On October 11 & 12, 2014 in New York City COWAP presented a conference on Myths of Mighty Women organized by Lucille Spira and Arlene Kramer Richards. Over seventy people attended. Many of them were students at the American Institute of Psychoanalysis. That Institute hosted the conference and was generous in providing back-up staff and a lovely auditorium.
Gisella Galdi of AIP presented a paper on Karen Horney who was the founder of that institute and a woman of valor who spoke her own mind confronting Freud with an alternative view of female psychology that stands today as more true than the phallocentric idea of female development.
Philip Matyszak, from Oxford University presented a paper on Greek Goddesses and their evolution from the age of the gods, through the age of the titans to the age of the heroes. He discussed the gradual diminishment of the images of the mighty. Hecate personified a goddess, Medea a figure of superhuman powers and Psyche a mortal heroine. All were fearful figures. All refused to accept ill treatment from the men in their lives and by using their own minds to decided what was right.
Irmgard Dettbarn of the German Psychoanalytic Association and the Chinese Psychoanalytic Association presented a Chinese legend of a woman MengJianGru who was so loyal to her husband that she followed him North at the building of the Great Wall with food and warm clothing only to find that he was dead by the time she got there and buried in the wall rather than in a grave. She defied the Emperor who had ordered the wall built and conscripted her husband, got him to give her husband a proper burial by agreeing to marry him after the funeral, but maintained her loyalty to the husband she loved by committing suicide before the wedding night. Dettbarn stressed the role of ritual in promoting social coherence and continuity with wailing as a structure for emotion.
John Munder Ross of the Columbia Psychoanalytic Center in New York talked about the continuity of projections of mighty women from Athena to Antigone to Anna Freud. He pointed out that little boy feels inadequate to satisfy the mother’s vulva because it is so large compared to his small penis. From this he believes that the man needs to be shored up in his masculinity in order to face the mighty women in his current life. He reported that male patients complain of disrespect from their wives and girlfriends.
Cecile Bassin of the Seattle Psychoanalytic Institute discussed current versions of fairy tales that provide little girls with models of female roles and possibilities. The two she discussed in detail were Snow White and Cinderella. Both are motherless girls who are treated badly by their stepmothers when they reach marriageable age. Each is rescued by a prince and each has a happily ever after marriage to the prince. Bassin contrasted these stories with more modern versions in which the heroines fend better for themselves. She pointed out that even in the modern versions the model of feminine achievement involves doing good for there, rather than achieving for oneself.
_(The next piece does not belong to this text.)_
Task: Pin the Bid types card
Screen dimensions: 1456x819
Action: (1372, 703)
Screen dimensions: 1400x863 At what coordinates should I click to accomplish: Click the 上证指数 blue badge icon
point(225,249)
Frances Salo introduced the British queen Boadicia who led a revolt against the Romans that lasted for two years and whose statue stands between the House of Parliament in London and the London Bridge. Her fierceness and fearlessness serve to inspire young Britons to this day. She also spoke of the image of mother formed by babies awareness of their own helplessness and their belief in the all powerful nature of their mothers.
Alicia Ostriker poet and Professor of Poetry at Rutgers University in New Jersey talked about women heroines in the Hebrew Bible. She pointed out that many of the heroines of the bible were tricksters who got their power by civil disobedience and pretense. She talked about the midwives who disobeyed Pharaoh by not putting the baby Moses to death, Miriam who fooled Pharaoh by putting Moses in a basket where he was not necessarily a Hebrew, but just a baby, and by suggesting a nursemaid to suckle him who was really his own mother. She talked about Sarah who got her son Isaac to be the sole heir of Abraham by exiling his first son Ishmael. Rachel disobediently took her father’s household gods with her when she left her parental home and hid them under her, preventing her father from finding them by asserting that she was menstruating so that her could not touch her. Rebecca tricked her husband into giving his son Jacob the blessing and patrimony that belonged to his older brother Esau. Judith tricked Holofernes and ultimately cut off his head with a sword to save her tribe from his attack.
Ellen Sinkman of the Contemporary Freudian Society talked about three recent movies that showed contemporary versions of images of women. Beasts of the Southern Wild showed a plucky seven year old who got up after each letdown and tried to be the tough person she needed to be in a non-nurturant environment. Juno showed a teen who defied the shaming of her high school contemporaries when her pregnancy showed. She managed to protect her unborn baby by finding a good adoptive family for her. Buffy The Vampire Slayer in the television series of that name is charged with protecting the whole earth from vampires. The progression from protecting oneself to protecting one’s offspring, to protecting the world was striking.
Arlene Kramer Richards of COWAP talked about Innana, the earliest known goddess whose story in cuneiform was translated into modern languages only in the past century was described as a model of a woman who could value her sexuality and who could protect her children and her people by using her strength and the knowledge of civilization she got from her father by getting him drunk. Two cases of how her story helped modern women in therapy to deal with their challenges were described.